Mark Story: Davis merits consideration for Rupp's rafters

Herald-Leader Sports ColumnistMay 5, 2012 

UK s Doron Lamb slapped hands with Anthony Davis, left, after a Lamb basket as the University of Kentucky played Western Kentucky University in the second round of the NCAA tournament played in the KFC Yum Center in Louisville, Ky., Thursday, March 15, 2012. This is second half action. Charles Bertram oe Staff


In the aftermath of Kentucky's national championship victory over Kansas, several Wildcats-oriented Web sites asked whether UK should retire a jersey in honor of freshman Anthony Davis. This even though the Chicago product was going to spend only one year wearing Kentucky blue.

The arguments in favor were clear. Davis was the difference-making star of the team that claimed Kentucky's eighth NCAA title. He became the first modern UK player to essentially sweep the major national college hoops player of the year awards.

Conversely, the case against started with the question of whether an academic institution should honor someone so prominently who attends for only a year (although, obviously, one can always come back and finish school later). Others wondered whether selecting a player for a retired jersey who played at Kentucky for such a short time would be disrespectful to those who wore the UK jersey for four years.

So should Kentucky retire a jersey in honor of Anthony Davis?

College sports is filled with complicated issues and vexing dilemmas.

This isn't one of them.

Who makes it to the rafters?

As it stands, Davis will not be eligible to have his jersey retired for at least a decade.

Since Mitch Barnhart and Co. started the UK Athletics Hall of Fame in 2005, there is a waiting period for such an honor. It is five years after a player (or coach) departs UK before he or she is eligible for election to the UK Hall of Fame.

To get a jersey retired, a player (or coach) must have been gone from Kentucky for 10 years and have first been elected to the UK Hall of Fame.

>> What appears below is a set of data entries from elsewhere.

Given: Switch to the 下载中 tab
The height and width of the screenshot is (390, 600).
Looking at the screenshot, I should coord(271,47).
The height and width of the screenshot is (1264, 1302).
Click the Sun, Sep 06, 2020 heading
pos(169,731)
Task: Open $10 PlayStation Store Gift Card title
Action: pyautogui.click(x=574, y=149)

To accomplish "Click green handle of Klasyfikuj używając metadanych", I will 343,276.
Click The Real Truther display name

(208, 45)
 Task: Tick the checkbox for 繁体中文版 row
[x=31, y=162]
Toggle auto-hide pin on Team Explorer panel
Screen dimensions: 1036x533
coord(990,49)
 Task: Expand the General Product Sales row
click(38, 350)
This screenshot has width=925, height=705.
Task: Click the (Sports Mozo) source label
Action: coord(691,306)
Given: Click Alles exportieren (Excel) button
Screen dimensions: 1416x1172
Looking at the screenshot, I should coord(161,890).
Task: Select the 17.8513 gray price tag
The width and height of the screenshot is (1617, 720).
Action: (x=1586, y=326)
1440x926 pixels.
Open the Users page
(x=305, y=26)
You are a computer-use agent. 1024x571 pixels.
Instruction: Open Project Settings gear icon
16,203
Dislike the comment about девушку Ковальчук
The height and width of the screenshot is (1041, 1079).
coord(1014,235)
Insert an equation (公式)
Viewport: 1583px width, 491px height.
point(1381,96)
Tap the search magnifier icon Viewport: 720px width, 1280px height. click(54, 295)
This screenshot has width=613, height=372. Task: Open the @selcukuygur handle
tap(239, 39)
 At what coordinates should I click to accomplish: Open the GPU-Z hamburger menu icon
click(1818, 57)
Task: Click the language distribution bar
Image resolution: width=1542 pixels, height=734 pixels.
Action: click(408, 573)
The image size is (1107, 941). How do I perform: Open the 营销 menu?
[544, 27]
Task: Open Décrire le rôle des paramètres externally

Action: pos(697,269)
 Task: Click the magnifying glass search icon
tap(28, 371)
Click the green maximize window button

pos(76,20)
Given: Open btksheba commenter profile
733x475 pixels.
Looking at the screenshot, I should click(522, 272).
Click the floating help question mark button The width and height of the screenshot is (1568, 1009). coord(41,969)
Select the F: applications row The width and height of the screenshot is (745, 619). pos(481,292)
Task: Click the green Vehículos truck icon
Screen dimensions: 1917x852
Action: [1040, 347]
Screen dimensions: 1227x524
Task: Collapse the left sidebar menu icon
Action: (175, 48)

Barnhart, the Kentucky athletics director, said Thursday that UK uses a committee that includes former letter winners, other alumni, some media members and some current Kentucky athletics department figures to pick Hall of Fame members and any potential retired jersey recipients.

"It takes the subjectivity out of it, in my opinion," Barnhart said of using a committee.

Since starting the Hall of Fame in 2005, UK has not added any retired jerseys to the 42 that hang in Rupp Arena.

"The Hall of Fame Committee votes on all the retired jerseys," Barnhart said. "All the guys who are eligible ... (their names) come before that committee and they vote on it, and if they get 75 percent of the vote, then they get in. I'm completely out of it."

A degree required?

Some people object to retiring the jerseys of players who have not earned their college degrees.

In the late 1990s, then-UK Athletics Director C.M. Newton had the retired jersey of Sean Woods — which had gone up in 1992 — taken down from the Rupp Arena rafters because the ex-point guard had not then earned a Kentucky degree.

When Woods subsequently did so in 2000, UK put his retired jersey back up in Rupp.

Conversely, Kentucky retired jerseys for both former football star Tim Couch and basketball standout Jamal Mashburn at a time when neither had graduated.

Back then, Kentucky said it made an exception for athletes who turned pro early. Both Couch and Mashburn, 1990s-era UK stars, turned pro after their third seasons at Kentucky.

UK's current criteria for both its Hall of Fame and jersey retirement says that the honors are based on "athletic and academic achievements of the individual while at UK, as well as post-UK accomplishments and character."

Says Barnhart: "As far as I know, there has never been a prerequisite (for having a jersey retired) that says you have to have been a graduate of the place."

Retire Davis' jersey?

At another big-time basketball school, there is precedent for retiring a jersey for a one-and-done player whose impact was similar to Davis'.

Carmelo Anthony turned pro after a freshman season at Syracuse during which he starred for the team that gave Jim Boeheim the 2003 NCAA championship. In 2009, Syracuse retired Anthony's No. 15 jersey.

So, should basketball players who enter the NBA Draft after one season at Kentucky be eligible for jersey retirement in Rupp Arena?

"I think there are some great people who have played who have not completed their eligibility at Kentucky," Barnhart said. "I think they are just as worthy of getting in as anybody else — but in five to 10 years, after the résumé is a little more complete."

That's exactly right.

Based solely on what Davis did this season at UK, and assuming nothing happens in the future that would affect his "good name," he deserves a Kentucky retired jersey after he goes through the waiting periods.

It's not a close call.

One year was enough time for Anthony Davis to have a "retired-jersey" level of impact on Kentucky basketball.